29 de maio de 2019
Desafio Corujesco 2019 - Um Livro com Protagonista Anti-herói/Vilão || O Retrato de Dorian Gray
"Todo impulso que nos esforçamos para sufocar se multiplica em nossas mentes, nos envenenando. O corpo peca uma vez, e deixa o pecado para trás porque a ação é uma forma de purificação. Nada resta senão a lembrança de um prazer, ou a volúpia de um pesar. O único modo de se livrar de uma tentação consiste em se entregar a ela.
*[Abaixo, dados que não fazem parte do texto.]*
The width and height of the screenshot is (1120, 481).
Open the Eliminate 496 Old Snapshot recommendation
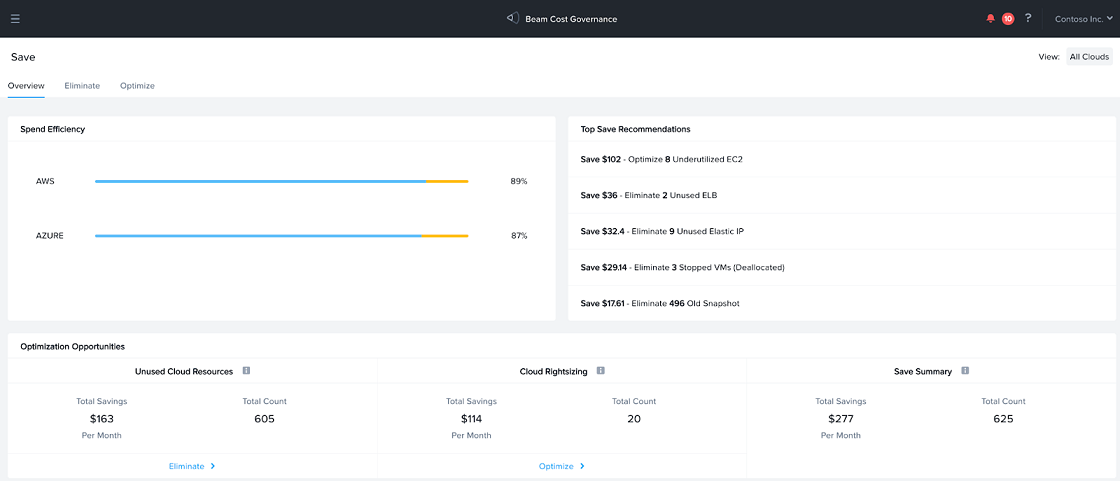(x=660, y=303)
Meu primeiro contato com Wilde foram suas peças. O humor mordaz de comédias como A Importância de ser Prudente e O Marido Ideal vão bem ao meu gosto. Ainda não li seus poemas, mas tenho curiosidade de qualquer dia me sentar para completar essa lacuna. Quanto ao único romance do autor, até cheguei a começar a leitura de O Retrato de Dorian Gray quando mais nova, mas não consegui ir adiante. Não sei dizer se foi por falta de maturidade para entender as nuances do livro ou por alguma outra razão, mas fato é que eu conhecia mais Dorian Gray por sua participação em A Liga Extraordinária que pelo livro original.
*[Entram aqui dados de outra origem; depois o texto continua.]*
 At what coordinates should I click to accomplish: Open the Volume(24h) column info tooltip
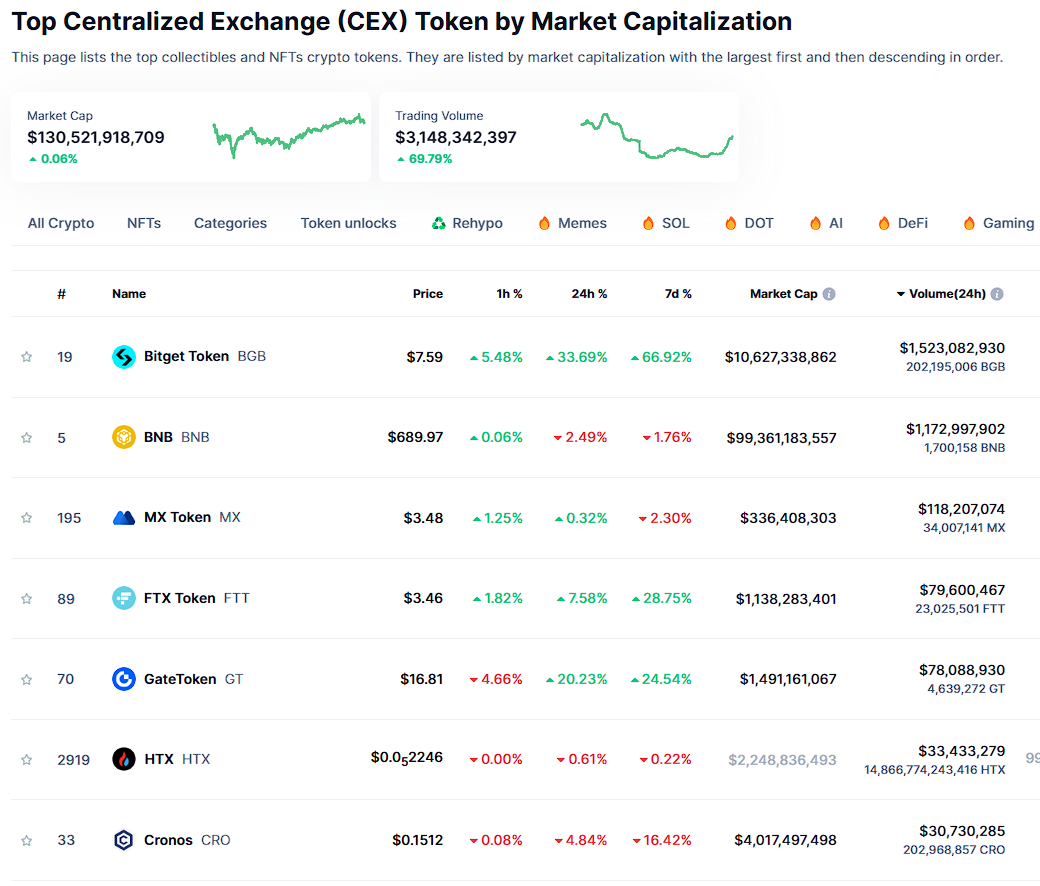[996, 293]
Acho que a coisa teria ficado por isso mesmo, não fosse uma feira de livros acontecendo no shopping. Entrei por curiosidade, deparei-me com o Dorian numa edição em capa dura belíssima, da coleção Folha Grandes Nomes da Literatura, e botei-o debaixo do braço. Sim, também acho hilária a ideia de comprar pela capa um livro que tem por mensagem básica a ideia de que não devemos nos levar pela aparência.
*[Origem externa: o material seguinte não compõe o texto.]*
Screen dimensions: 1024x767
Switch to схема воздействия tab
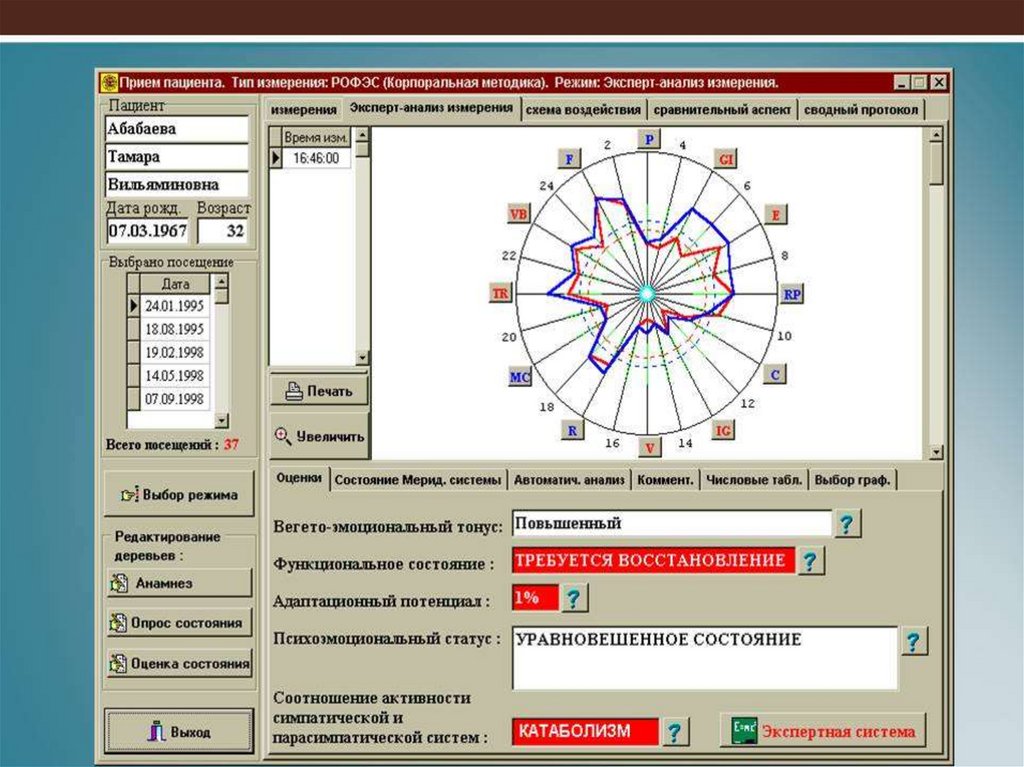coord(584,110)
A história de Dorian Gray é familiar mesmo para quem nunca viu o livro, sendo um daqueles personagens que entraram no imaginário coletivo. O belo jovem que não envelhece, enquanto seu retrato mostra as marcas não apenas da idade, mas de sua degeneração moral. Dorian é algo como Fausto, ainda que não haja um contrato explícito com o diabo. Wilde não se preocupa em dar explicações para a ligação sobrenatural entre seu protagonista e o quadro, até porque o como não importa de verdade. O que nos interessa aqui é o quê Dorian faz com essa eterna juventude.
Minha primeira questão com a história vai do julgamento de seu protagonista antes de ele se tornar um grande vilão. Basil, o pintor que faz o retrato de Dorian e coloca nele todo o seu talento e alma, considera o rapaz perfeito, não apenas por sua enorme beleza, mas também por seu caráter. Tenho minhas ressalvas quanto a isso: Dorian me parece virtuoso não por uma escolha consciente, mas por ignorância. Sem o conhecimento do pecado e da tentação, como pode ele demonstrar de fato quem é?
É nesse estado de inocência inexperiente que o rapaz conhece Lorde Henry Wotton, o seu Mefistófeles. Lorde Henry chama a atenção de Dorian para a própria beleza, lastima que isso se perca com a idade e acende no rapaz a chama da vaidade. Pouco a pouco, Dorian se deixa seduzir por frivolidades, torna-se um hedonista e, através de seu egoísmo e arrogância, vai deixando atrás de si um rastro de destruição. Mesmo quando ele tenta ser benévolo, ele o faz por interesse próprio. Cada degrau descido em seu caminho de corrupção torna o quadro mais horrendo, e o confronto de Dorian com o retrato é o confronto com sua própria consciência.
Bom lembrar também que O Retrato de Dorian Gray foi um escândalo à época de sua publicação, servindo de peça de acusação no tribunal que condenou Wilde por sodomia - especialmente pelas possíveis referências autobiográficas e a seu relacionamento com Lorde Alfred Douglas. Seus editores suprimiram várias palavras da edição que foi inicialmente publicada, mas mesmo com essa censura, não houve jeito (vale pontuar que essa edição da Folha é a versão não censurada). A linguagem vistosa e a profusão de aforismos (sério, acho que dá para tirar uma dezena dessas frases a toda página, e cada uma rende uma análise) não escondem as alusões e eufemismos, o subtexto do interesse do Lorde por Dorian, ou mesmo de Basil por seu jovem amigo. Para o leitor moderno, tais passagens talvez não pareçam nada demais; mas na era vitoriana, foram o suficiente para que Wilde fosse enviado para a prisão, de onde saiu para o exílio na França, onde morreu.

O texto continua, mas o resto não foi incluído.